Un roman poignant qui se situe sur un temps très court, les trois dernières semaines du siège de Budapest. Un contexte historique extrêmement précis et qui rappelle la tragédie hongroise dans la seconde guerre mondiale.

Une part autobiographique et une part romancée.

Où l'on suit l'héroïne Elizabeth, jeune femme d'une vingtaine d'années, elle attend la libération, enfermée dans une cave au milieu de 130 autres habitants. Les heures et les jours passent et chacun se découvre. Une grande partie du roman est consacrée à ce confinement, cette promiscuité, cet abandon humain.

Et puis, les Russes arrivent, les libérateurs. Mais qu'est-ce que cette libération ? est-ce la liberté ? où mène-t-elle ? quelle Hongrie va se reconstruire ? avec qui ?

Elizabeth incarne cette Hongrie, jeune, optimiste, celle qui croit que le monde à venir sera meilleur que celui qui est en train de disparaître. J'ai lu avidement les chapitres dans lesquels Elizabeth avec son espérance et sa croyance dialogue avec le professeur (de mathématique) paralysé, et très dubitatif sur l'avenir.

La libération c'est se libérer du joug et du totalitarisme des nazis et des Croix fléchées (les nazis hongrois) mais pour aller vers où, vers qui ?

Sandor Marai sait mettre en perspective cette double attente. Il sait mettre en scène toutes les petites lâchetés qui conduisent à ces options qui n'en sont pas "On ne chasse pas le Diable avec Belzébuth".
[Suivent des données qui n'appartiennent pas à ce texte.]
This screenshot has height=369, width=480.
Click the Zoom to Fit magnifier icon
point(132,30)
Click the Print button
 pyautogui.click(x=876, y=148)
Un roman profondément humain, qui garde néanmoins une petite lucarne avec une lumière, Elizabeth erre dans Budapest, libre, mais si elle est libre, elle erre.

Magnifique.

(nécessaire de préciser que ce court roman a été écrit au cours de l'été 1945, donc très peu de temps après la libération de Budapest et de la Hongrie).